After the White House decision was handed down, Washington was startled to hear Turkish President Tayyip Erdogan stepping in to gum up the works.
In a snide comment he made in New York on Sept. 25, after meeting with Turkish community figures based in the US, Erdogan gave the game away: The battle for Mosul against Daesh “would kick off on Oct. 19 and we all have to be prepared for this event,” he disclosed.
He went on to praise the agreement between Baghdad and the Kurdish autonomy for the liberation of Mosul, describing the operation as crucial to the goal of defeating ISIS in Nineveh Province and to finally routing the terrorist group in Iraq.
Until then, the Kurdish Defense (Peshmerga) Ministry in Irbil held this date under tight wraps for obvious security considerations, after it was firmed up in the meetings Kurdish President Masoud Barzani held with Iraqi and American officials.
Why Erdogan decided to make the Islamic State a free gift of three whole weeks to get ready for the coalition assault had people scratching their heads in Baghdad, Irbil, Washington and even Ankara.

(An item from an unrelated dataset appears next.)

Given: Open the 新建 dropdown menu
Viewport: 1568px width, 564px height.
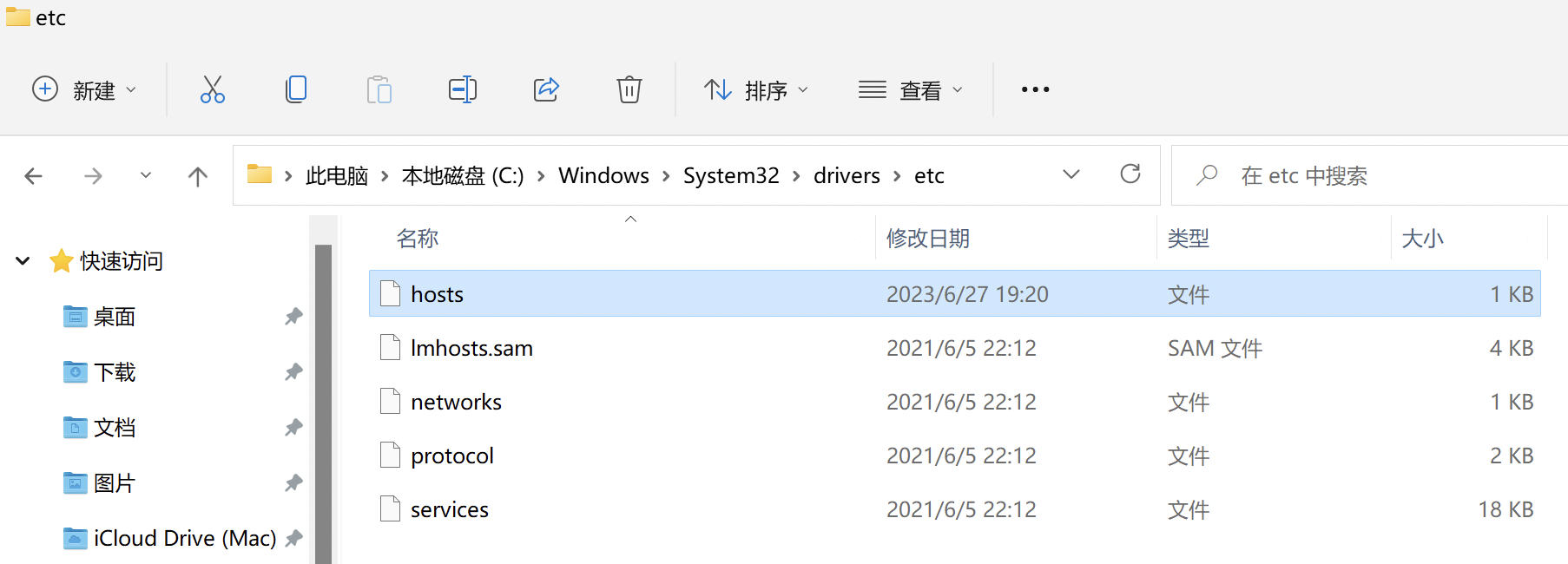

According to one theory, the Turkish leader was stung by Washington’s veto on Turkish participation in the ground attack on Mosul and was getting his own back at Obama.
In the view of DEBKA Weekly’s counterterrorism and intelligence sources, while Erdogan is boiling with resentment over this exclusion, his calculus is more complicated.
He is still uncertain how to proceed in Syria after the Turkish invasion of the north on Aug. 24. And he is not entirely clear what military steps the Russians, the Americans and the Kurds have next in store for Iraq’s border regions with Syria and Turkey.
Neither is he sure whether Presidents Obama and Vladimir Putin, given their deadlocked relations on Syria, will decide nonetheless to go for Raqqa after the Mosul expedition.
With these questions hanging fire, Erdogan is gearing up to jump in when he sees an opening for gain. He is still in two minds over his clandestine ties with ISIS – whether to strike a secret deal for cooperation with the jihadists or go for a non-belligerency pact. At present, both are keeping their hands firmly on the spigot that controls the mass exodus of millions of migrants from the Middle East and Africa to central and West Europe and North America.
President Erdogan is undoubtedly availing himself of every opportunity to vent his grievances against the West, chiefly over the European Union’s foot-dragging on membership, while the Islamic State, for its part, is not about to give up the cash flow and opportunities for planting terrorists offered by the smuggling of millions of refugees to the West.